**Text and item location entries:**
====================

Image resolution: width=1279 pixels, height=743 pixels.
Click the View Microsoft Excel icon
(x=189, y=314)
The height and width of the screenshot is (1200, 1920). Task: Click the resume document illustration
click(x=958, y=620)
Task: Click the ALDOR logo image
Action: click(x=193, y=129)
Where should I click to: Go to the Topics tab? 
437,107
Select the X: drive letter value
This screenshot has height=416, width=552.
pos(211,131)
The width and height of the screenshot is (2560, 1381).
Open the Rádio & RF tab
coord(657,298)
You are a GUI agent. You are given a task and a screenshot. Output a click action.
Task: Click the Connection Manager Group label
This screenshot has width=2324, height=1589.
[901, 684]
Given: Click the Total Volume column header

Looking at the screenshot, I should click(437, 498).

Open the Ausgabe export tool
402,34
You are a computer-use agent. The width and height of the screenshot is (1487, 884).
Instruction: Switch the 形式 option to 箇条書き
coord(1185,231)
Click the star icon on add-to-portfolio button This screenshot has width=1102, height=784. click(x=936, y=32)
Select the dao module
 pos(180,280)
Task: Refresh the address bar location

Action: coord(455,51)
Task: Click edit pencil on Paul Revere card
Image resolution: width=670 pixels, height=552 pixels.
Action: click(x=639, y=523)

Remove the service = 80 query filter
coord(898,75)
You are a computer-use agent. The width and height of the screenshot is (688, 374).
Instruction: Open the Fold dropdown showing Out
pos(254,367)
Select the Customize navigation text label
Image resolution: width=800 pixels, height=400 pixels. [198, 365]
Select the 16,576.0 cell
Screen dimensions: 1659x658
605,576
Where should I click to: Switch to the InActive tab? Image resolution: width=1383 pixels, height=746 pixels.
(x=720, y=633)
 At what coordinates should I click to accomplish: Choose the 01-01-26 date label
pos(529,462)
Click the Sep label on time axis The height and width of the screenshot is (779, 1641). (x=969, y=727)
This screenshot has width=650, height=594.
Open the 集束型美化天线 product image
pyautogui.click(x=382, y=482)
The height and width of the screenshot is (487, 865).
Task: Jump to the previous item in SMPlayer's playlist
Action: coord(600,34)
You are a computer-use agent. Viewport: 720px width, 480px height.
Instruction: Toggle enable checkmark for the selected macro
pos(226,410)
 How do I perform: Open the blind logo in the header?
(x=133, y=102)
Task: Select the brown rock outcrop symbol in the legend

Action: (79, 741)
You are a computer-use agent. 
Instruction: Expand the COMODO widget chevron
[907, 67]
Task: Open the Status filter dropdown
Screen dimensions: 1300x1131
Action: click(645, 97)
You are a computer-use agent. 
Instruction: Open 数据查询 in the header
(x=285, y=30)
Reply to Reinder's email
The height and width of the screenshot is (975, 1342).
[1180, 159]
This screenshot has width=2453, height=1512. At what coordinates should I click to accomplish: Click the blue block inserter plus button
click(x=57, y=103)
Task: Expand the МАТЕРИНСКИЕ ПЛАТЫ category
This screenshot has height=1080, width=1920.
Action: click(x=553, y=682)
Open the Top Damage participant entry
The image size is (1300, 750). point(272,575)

====================

**Stated problem:**
Present every line of the records above as a numbered list, omitting the blank lines.

**Exercise solution:**
1. Image resolution: width=1279 pixels, height=743 pixels.
2. Click the View Microsoft Excel icon
3. (x=189, y=314)
4. The height and width of the screenshot is (1200, 1920). Task: Click the resume document illustration
5. click(x=958, y=620)
6. Task: Click the ALDOR logo image
7. Action: click(x=193, y=129)
8. Where should I click to: Go to the Topics tab? 
9. 437,107
10. Select the X: drive letter value
11. This screenshot has height=416, width=552.
12. pos(211,131)
13. The width and height of the screenshot is (2560, 1381).
14. Open the Rádio & RF tab
15. coord(657,298)
16. You are a GUI agent. You are given a task and a screenshot. Output a click action.
17. Task: Click the Connection Manager Group label
18. This screenshot has width=2324, height=1589.
19. [901, 684]
20. Given: Click the Total Volume column header
21. Looking at the screenshot, I should click(437, 498).
22. Open the Ausgabe export tool
23. 402,34
24. You are a computer-use agent. The width and height of the screenshot is (1487, 884).
25. Instruction: Switch the 形式 option to 箇条書き
26. coord(1185,231)
27. Click the star icon on add-to-portfolio button This screenshot has width=1102, height=784. click(x=936, y=32)
28. Select the dao module
29.  pos(180,280)
30. Task: Refresh the address bar location
31. Action: coord(455,51)
32. Task: Click edit pencil on Paul Revere card
33. Image resolution: width=670 pixels, height=552 pixels.
34. Action: click(x=639, y=523)
35. Remove the service = 80 query filter
36. coord(898,75)
37. You are a computer-use agent. The width and height of the screenshot is (688, 374).
38. Instruction: Open the Fold dropdown showing Out
39. pos(254,367)
40. Select the Customize navigation text label
41. Image resolution: width=800 pixels, height=400 pixels. [198, 365]
42. Select the 16,576.0 cell
43. Screen dimensions: 1659x658
44. 605,576
45. Where should I click to: Switch to the InActive tab? Image resolution: width=1383 pixels, height=746 pixels.
46. (x=720, y=633)
47.  At what coordinates should I click to accomplish: Choose the 01-01-26 date label
48. pos(529,462)
49. Click the Sep label on time axis The height and width of the screenshot is (779, 1641). (x=969, y=727)
50. This screenshot has width=650, height=594.
51. Open the 集束型美化天线 product image
52. pyautogui.click(x=382, y=482)
53. The height and width of the screenshot is (487, 865).
54. Task: Jump to the previous item in SMPlayer's playlist
55. Action: coord(600,34)
56. You are a computer-use agent. Viewport: 720px width, 480px height.
57. Instruction: Toggle enable checkmark for the selected macro
58. pos(226,410)
59.  How do I perform: Open the blind logo in the header?
60. (x=133, y=102)
61. Task: Select the brown rock outcrop symbol in the legend
62. Action: (79, 741)
63. You are a computer-use agent. 
64. Instruction: Expand the COMODO widget chevron
65. [907, 67]
66. Task: Open the Status filter dropdown
67. Screen dimensions: 1300x1131
68. Action: click(645, 97)
69. You are a computer-use agent. 
70. Instruction: Open 数据查询 in the header
71. (x=285, y=30)
72. Reply to Reinder's email
73. The height and width of the screenshot is (975, 1342).
74. [1180, 159]
75. This screenshot has width=2453, height=1512. At what coordinates should I click to accomplish: Click the blue block inserter plus button
76. click(x=57, y=103)
77. Task: Expand the МАТЕРИНСКИЕ ПЛАТЫ category
78. This screenshot has height=1080, width=1920.
79. Action: click(x=553, y=682)
80. Open the Top Damage participant entry
81. The image size is (1300, 750). point(272,575)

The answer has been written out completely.